Process.HasExited returns true even though process is running?

36,184

Solution 1

I realize this is an old post, but in my quest to find out why my app running the Exited event before the app had even opened I found out something that I though might be useful to people experiencing this problem in the future.

When a process is started, it is assigned a PID. If the User is then prompted with the User Account Control dialog and selects 'Yes', the process is re-started and assigned a new PID.
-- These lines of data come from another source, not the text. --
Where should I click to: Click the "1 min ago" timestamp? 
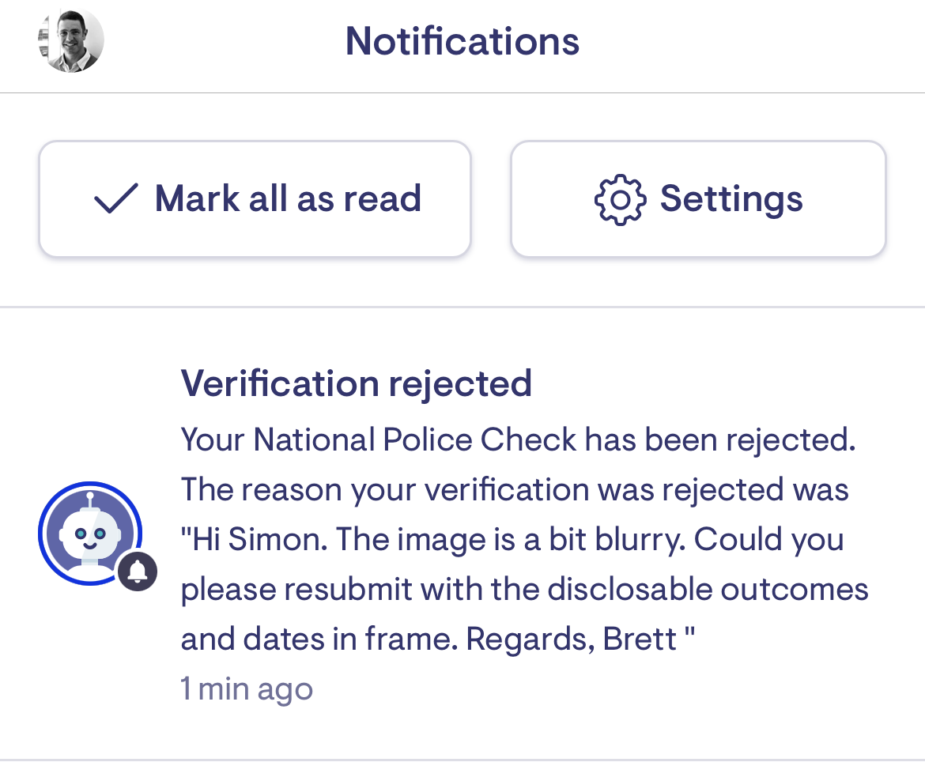247,689
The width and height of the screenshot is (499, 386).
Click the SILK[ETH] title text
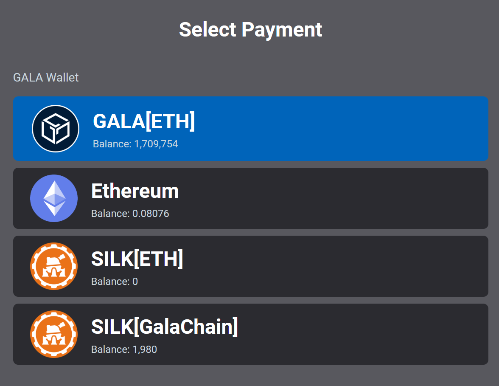click(x=137, y=259)
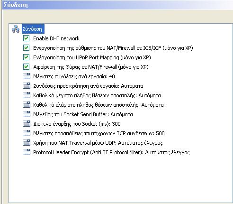The width and height of the screenshot is (233, 204).
Task: Click the icon beside Καθολικό μέγιστο πλήθος θέσεων
Action: [x=27, y=95]
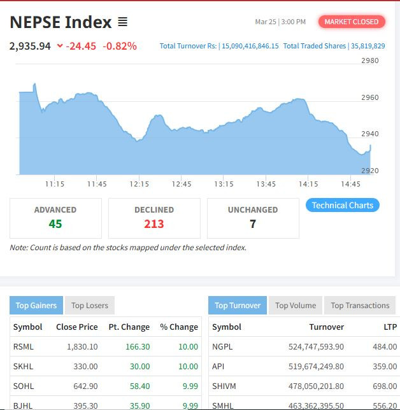
Task: Click the Advanced count box
Action: [55, 218]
I sat with this for a few hours, hopefully this can save someone time.

Solution 2

I would suggest you to try this way:

process.Start();

while (!process.HasExited)
{
    // Discard cached information about the process.
    process.Refresh();

    // Just a little check!
    Console.WriteLine("Physical Memory Usage: " + process.WorkingSet64.ToString());

    Thread.Sleep(500);
}

foreach (Process current in Process.GetProcessesByName("testprogram"))
{
    if ((current.Id == process.Id) && !current.HasExited)
        throw new Exception("Oh oh!");
}

Anyway... in MSDN page of HasExited I'm reading the following hightlighted note:

When standard output has been redirected to asynchronous event handlers, it is possible that output processing will not have completed when this property returns true. To ensure that asynchronous event handling has been completed, call the WaitForExit() overload that takes no parameter before checking HasExited.

That could be somehow linked to your problem as you are redirecting everything.

Solution 3

I know, this is an old post but maybe I can help someone.
The Process class may behave unexpectedly. HasExited will return true if the process has exited or if the process runs with administrator privileges and your program only has user privileges.

I have posted a question regarding this a while back here, but did not receive a satisfiable answer.

Solution 4

First off, are you sure testprogram does not spawn a process of its own and exit without waiting for that process to finish? We're dealing with some kind of race condition here, and testprogram can be significant.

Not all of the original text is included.